Mahmut Şakar: Aus politischer Perspektive haben die gegenüber Kurdistan angewandten kolonialen Praktiken innerhalb der internationalen Machtverhältnisse Fortbestehen. Schon der Prozess, der damals zur Vierteilung Kurdistans führte, war ein Ergebnis der internationalen Politik jener Zeit. Als Mitglied insbesondere der NATO wie aber auch zahlreicher anderer internationaler Institutionen hat die Türkei ihre auf Verleugnung und Gewalt basierende Kurdenpolitik mit politischer, militärischer und wirtschaftlicher Unterstützung ebendieser Insitutionen und westlicher Regierungen durchgeführt. Internationale politische Mechanismen und die dominanten globalen Mächte stehen an oberster Stelle der Gründe für die Verleugnung und ungerechte Behandlung der Kurd*innen. Dass es von Zeit zu Zeit schwachen Einwand gegen die von den Kurd*innen erlebte Unterdrückung gibt, ändert nichts an diesem grundlegenden Fakt. Daher bleibt eine Türkei-Kritik, solange sie ohne eine Kritik am hegemonialen Westen betrieben wird, bedeutungslos.
Aus juristischer Perspektive hat wiederum der Europäische Gerichtshof für Menschenrechte, der in den 90ern in gewisser Hinsicht noch eine positive Rolle gespielt hatte, seine Haltung gegenüber den repressiven Tendenzen der AKP-Regierung von Grund auf geändert. Da der Gerichtshof während der 2015-2016 verfügten Ausgangssperren auf nationales Recht verwies und keine gerichtliche Verfügung für die Verletzten auf der Straße oder in den Kellern anordnete, hat er sich leider von seiner Position als Gerichtshof für Menschenrechte entfernt. Dass dieser Richtungswechsel von Dauer ist, haben weitere Rechtssprüche in Folge der Ausrufung des Ausnahmezustands gezeigt.
Schlussendlich sollten diejenigen Mechanismen zur internationalen Ordnung, die einen Beitrag zum demokratischen Wandel der Türkei leisten wollen, sich der Türkei von einem wesentlichen Punkt aus, nämlich über die Kurdenfrage nähern, die Türkei von hier aus kritisieren und somit einen Wandel anstoßen. Gleichermaßen sollten sie sich auf eine Deutung der Türkei stützen, die fortschrittliche, demokratische Dynamiken ins Zentrum stellt. Andernfalls werden sie keinen positiven Einfluss auf die kurdische Gemeinschaft, die demokratischen Kräfte und den Wandel der Türkei haben.

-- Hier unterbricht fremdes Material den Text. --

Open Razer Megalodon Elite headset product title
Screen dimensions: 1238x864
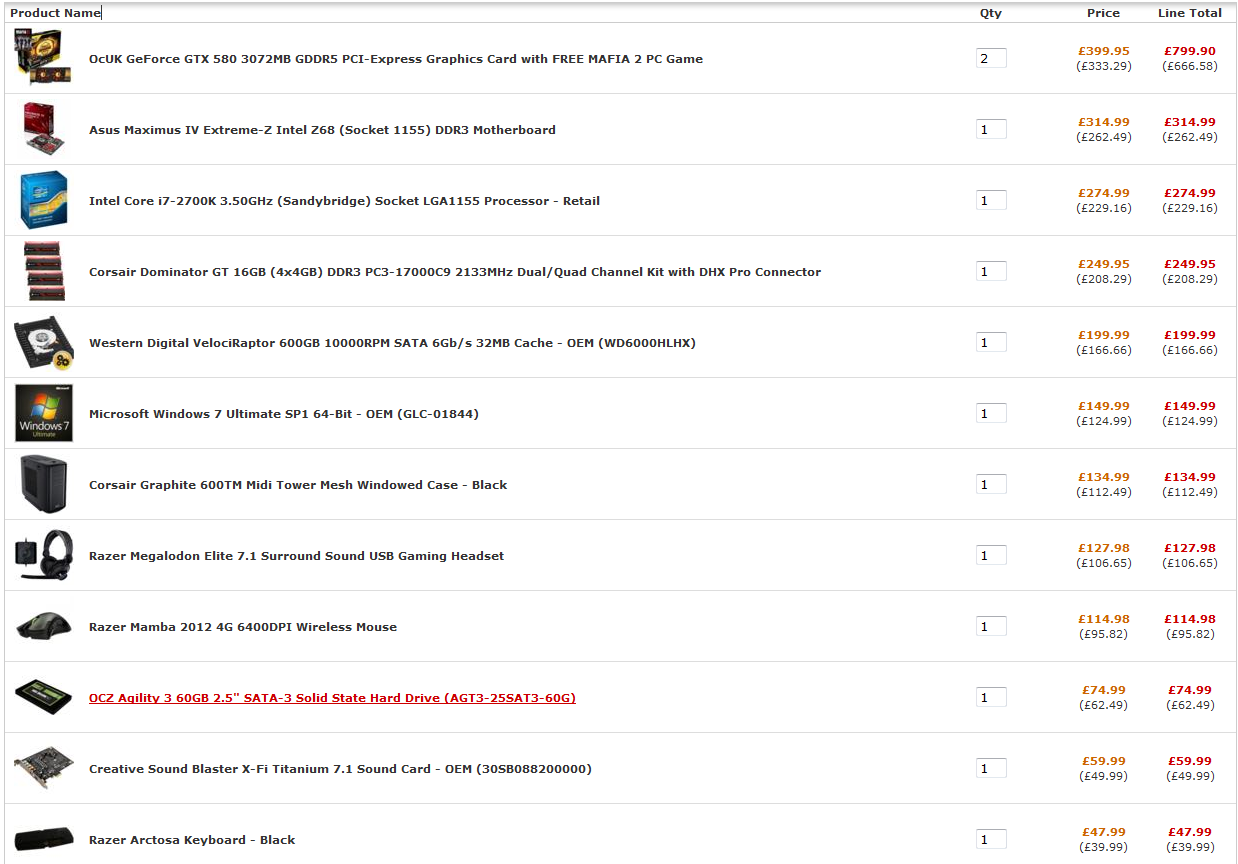tap(296, 556)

Die Strafprozesse der Akademiker_innen, die in Form einer Petition verkündeten: «Wir werden uns nicht an diesem Verbrechen beteiligen», gehen weiter. Diese Prozesse werden zum einen im Spannungsfeld zwischen Meinungsfreiheit und dem steigenden Druck auf Universitäten diskutiert, zum anderen werden sie auch interpretiert als Anklage gegen die Forderung nach Frieden. Was denkst du zu diesem Thema?    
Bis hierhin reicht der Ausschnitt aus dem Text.